• TASK:
The output must match the entries below exactly.

━━━━

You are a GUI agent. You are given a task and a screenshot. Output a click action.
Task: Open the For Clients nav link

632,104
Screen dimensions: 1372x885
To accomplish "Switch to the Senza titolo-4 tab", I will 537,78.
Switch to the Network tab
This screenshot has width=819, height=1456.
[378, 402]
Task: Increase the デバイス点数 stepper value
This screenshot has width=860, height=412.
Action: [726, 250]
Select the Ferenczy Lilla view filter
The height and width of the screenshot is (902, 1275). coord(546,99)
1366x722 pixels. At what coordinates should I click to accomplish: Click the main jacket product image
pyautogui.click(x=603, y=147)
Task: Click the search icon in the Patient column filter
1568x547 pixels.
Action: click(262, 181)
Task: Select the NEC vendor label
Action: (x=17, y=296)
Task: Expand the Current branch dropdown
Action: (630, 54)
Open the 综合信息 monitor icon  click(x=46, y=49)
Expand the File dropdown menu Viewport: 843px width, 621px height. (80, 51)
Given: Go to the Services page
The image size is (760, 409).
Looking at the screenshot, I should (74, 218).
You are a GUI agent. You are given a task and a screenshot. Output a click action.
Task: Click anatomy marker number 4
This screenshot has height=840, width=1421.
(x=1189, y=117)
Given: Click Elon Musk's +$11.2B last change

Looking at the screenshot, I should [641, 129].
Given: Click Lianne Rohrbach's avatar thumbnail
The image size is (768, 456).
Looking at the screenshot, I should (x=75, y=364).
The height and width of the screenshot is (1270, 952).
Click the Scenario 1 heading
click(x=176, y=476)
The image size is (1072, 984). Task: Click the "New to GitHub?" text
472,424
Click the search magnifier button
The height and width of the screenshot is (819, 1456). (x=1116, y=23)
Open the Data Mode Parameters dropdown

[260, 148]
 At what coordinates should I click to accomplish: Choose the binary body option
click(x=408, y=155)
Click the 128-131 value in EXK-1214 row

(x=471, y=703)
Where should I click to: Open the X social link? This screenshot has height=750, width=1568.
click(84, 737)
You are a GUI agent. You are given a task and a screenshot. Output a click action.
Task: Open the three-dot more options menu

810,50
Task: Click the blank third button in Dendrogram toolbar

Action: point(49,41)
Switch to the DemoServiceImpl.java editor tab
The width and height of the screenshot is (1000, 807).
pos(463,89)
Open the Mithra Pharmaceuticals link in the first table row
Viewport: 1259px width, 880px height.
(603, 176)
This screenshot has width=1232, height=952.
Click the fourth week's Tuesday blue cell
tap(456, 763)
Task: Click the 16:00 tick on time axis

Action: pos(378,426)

━━━━

• WORKED SOLUTION:
You are a GUI agent. You are given a task and a screenshot. Output a click action.
Task: Open the For Clients nav link

632,104
Screen dimensions: 1372x885
To accomplish "Switch to the Senza titolo-4 tab", I will 537,78.
Switch to the Network tab
This screenshot has width=819, height=1456.
[378, 402]
Task: Increase the デバイス点数 stepper value
This screenshot has width=860, height=412.
Action: [726, 250]
Select the Ferenczy Lilla view filter
The height and width of the screenshot is (902, 1275). coord(546,99)
1366x722 pixels. At what coordinates should I click to accomplish: Click the main jacket product image
pyautogui.click(x=603, y=147)
Task: Click the search icon in the Patient column filter
1568x547 pixels.
Action: click(262, 181)
Task: Select the NEC vendor label
Action: (x=17, y=296)
Task: Expand the Current branch dropdown
Action: (630, 54)
Open the 综合信息 monitor icon  click(x=46, y=49)
Expand the File dropdown menu Viewport: 843px width, 621px height. (80, 51)
Given: Go to the Services page
The image size is (760, 409).
Looking at the screenshot, I should (74, 218).
You are a GUI agent. You are given a task and a screenshot. Output a click action.
Task: Click anatomy marker number 4
This screenshot has height=840, width=1421.
(x=1189, y=117)
Given: Click Elon Musk's +$11.2B last change

Looking at the screenshot, I should [641, 129].
Given: Click Lianne Rohrbach's avatar thumbnail
The image size is (768, 456).
Looking at the screenshot, I should (x=75, y=364).
The height and width of the screenshot is (1270, 952).
Click the Scenario 1 heading
click(x=176, y=476)
The image size is (1072, 984). Task: Click the "New to GitHub?" text
472,424
Click the search magnifier button
The height and width of the screenshot is (819, 1456). (x=1116, y=23)
Open the Data Mode Parameters dropdown

[260, 148]
 At what coordinates should I click to accomplish: Choose the binary body option
click(x=408, y=155)
Click the 128-131 value in EXK-1214 row

(x=471, y=703)
Where should I click to: Open the X social link? This screenshot has height=750, width=1568.
click(84, 737)
You are a GUI agent. You are given a task and a screenshot. Output a click action.
Task: Open the three-dot more options menu

810,50
Task: Click the blank third button in Dendrogram toolbar

Action: point(49,41)
Switch to the DemoServiceImpl.java editor tab
The width and height of the screenshot is (1000, 807).
pos(463,89)
Open the Mithra Pharmaceuticals link in the first table row
Viewport: 1259px width, 880px height.
(603, 176)
This screenshot has width=1232, height=952.
Click the fourth week's Tuesday blue cell
tap(456, 763)
Task: Click the 16:00 tick on time axis

Action: pos(378,426)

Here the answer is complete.